Des taxes qui ne font pas l’unanimité
Commentant les intentions des promoteurs de la loi de finances 2020, les communicants ont expliqué que ces derniers ont commencé par ce qui posait problème, à savoir l’amélioration du climat des affaires et l’attractivité de l’économie nationale. C’est dans cet esprit qu’il a été décidé la levée des restrictions prévues dans le cadre de la règle 51/49, applicable aux investissements étrangers en Algérie pour les secteurs non stratégiques.
Les secteurs stratégiques qui seront exemptés de l’annulation de la règle 51/49% sont les hydrocarbures, les banques et les assurances, en attendant les textes d’application de la loi de finances 2020, lesquels devront définir la nomenclature définitive des secteurs concernés par la suppression de la règle 51/49.Toujours pour encourager l’investissement et les entreprises, la rencontre a permis d’évoquer l’autre point important relatif à la création de quatre types de zones économiques au niveau national, des incubatrices de start-up avec des avantages financiers et fiscaux incitatifs. Ces zones englobent les domaines du développement des zones frontalières au Sud, la promotion des technologies de pointe, la promotion du commerce tertiaire, et le développement des zones industrielles intégrées, sans oublier le e-commerce.
L’introduction de nouvelles taxes qui ne semble pas faire l’unanimité ni plaire va permettre au gouvernement de s’assurer des ressources supplémentaires notamment celles issues du monde de l’entreprise. C’est le cas de la taxe inhérente à la domiciliation bancaire pour les biens et marchandises destinés à la revente en l’état sans oublier le commerce électronique de biens et services qui n’est pas en reste puisqu’il sera aussi soumis à la TVA sur la base du taux réduit de 9%.
Par ailleurs, il est institué une taxe d’efficacité énergétique, applicable aux produits importés ou fabriqués localement fonctionnant à l’électricité, au gaz et aux produits pétroliers, dont la consommation dépasse les normes d’efficacité énergétique prévues par la réglementation en vigueur.

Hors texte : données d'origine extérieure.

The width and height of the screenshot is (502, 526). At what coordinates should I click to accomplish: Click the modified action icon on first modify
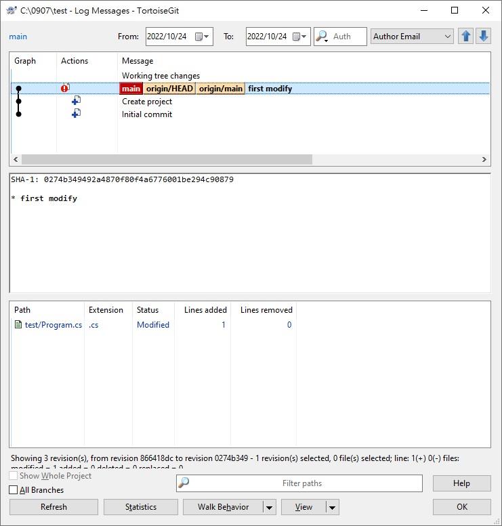[66, 88]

L’éco-fiscalité a, elle aussi, été longuement abordée par le représentant du CNC qui a parlé des augmentations, concernant les activités classées polluantes ou dangereuses pour l’environnement, la taxe d’incitation au déstockage des déchets industriels, celle sur la pollution atmosphérique d’origine industrielle, sur les eaux usées, sur les huiles lubrifiantes ainsi que la taxe spécifique relative aux sacs en plastique. A titre d’exemple, il a été indiqué que la taxe sur les activités polluantes ou dangereuses oscille entre 6 000 et 360 000 DA selon la nature de l’activité. La LF 2020 introduit, d’autre part, concluront-ils, une hausse de la contribution de solidarité instituée par la loi de finances pour 2018. Cette contribution, dont le produit est versé au profit de la Caisse nationale des retraites (CNR), passe ainsi de 1% à 2%.
La rencontre s’est terminée par un débat qui a touché à l’ensemble de ces questions, tout en débordant sur d’autres interrogations et demandes d’éclaircissements qui méritent, selon Benkhalfa Abderrahmane, l’organisation d’autres rencontres pour aller au fond des choses et les développer, en particulier pour les étudiants.